TASK TO CARRY OUT: Repeat every one of the rows below word for word, but leave the pictures out of your answer.

— begin —

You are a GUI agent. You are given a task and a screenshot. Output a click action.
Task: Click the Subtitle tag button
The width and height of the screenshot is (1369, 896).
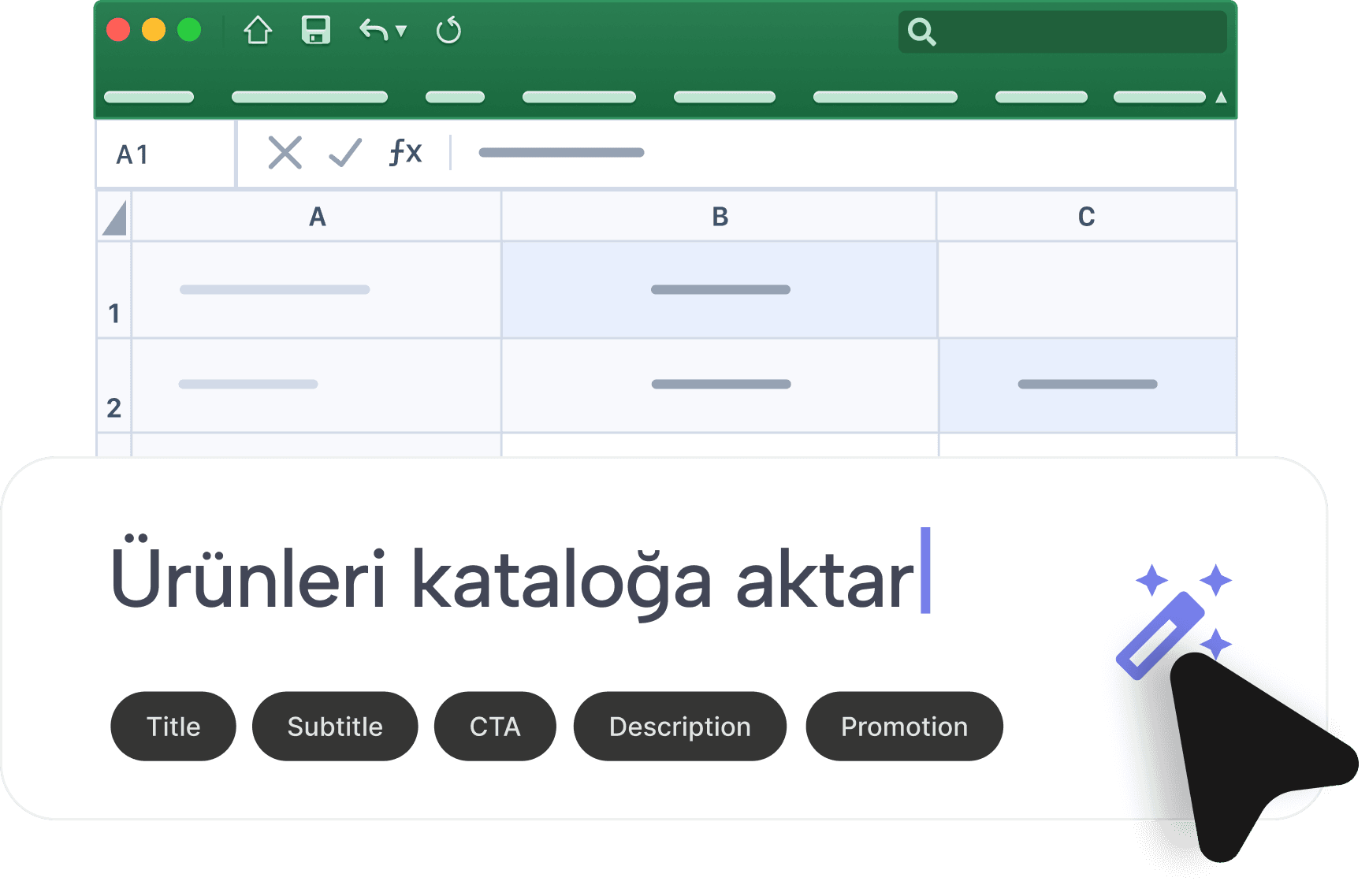(335, 727)
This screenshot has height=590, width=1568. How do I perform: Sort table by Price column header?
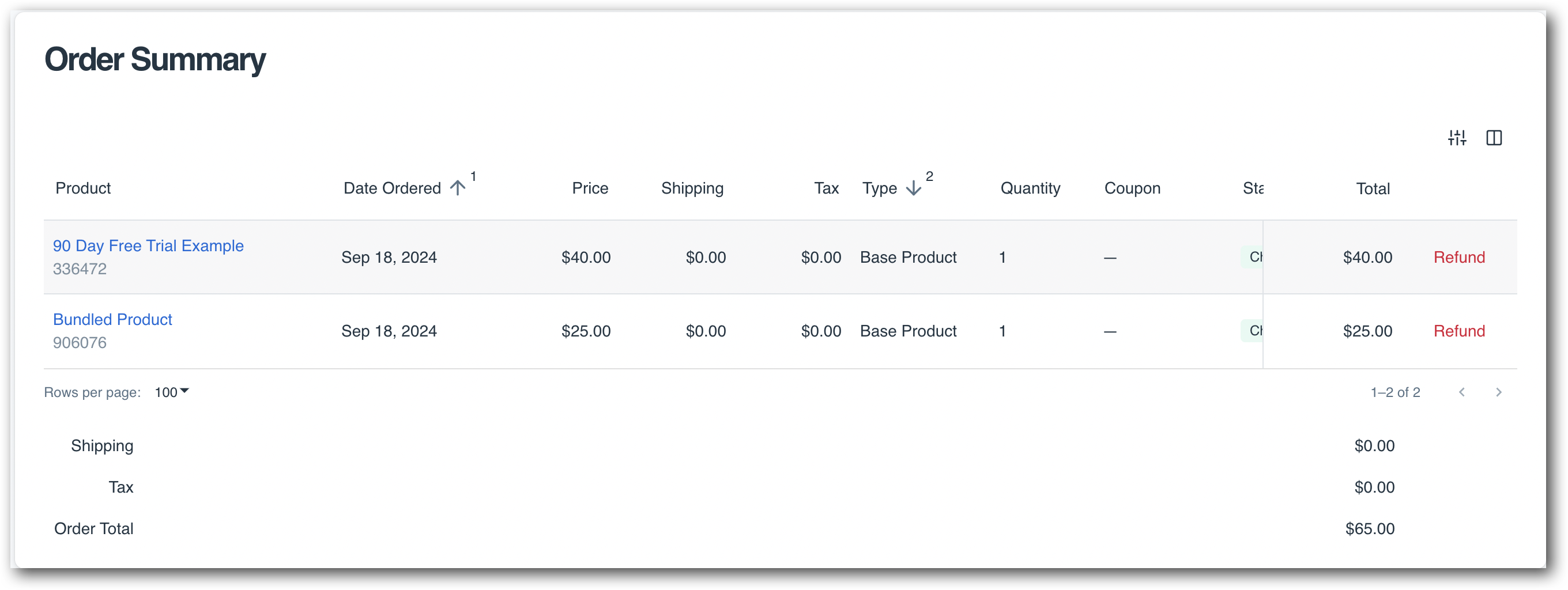click(x=590, y=188)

— end —

THE RESPONSE:
You are a GUI agent. You are given a task and a screenshot. Output a click action.
Task: Click the Subtitle tag button
The width and height of the screenshot is (1369, 896).
(335, 727)
This screenshot has height=590, width=1568. How do I perform: Sort table by Price column header?
click(x=590, y=188)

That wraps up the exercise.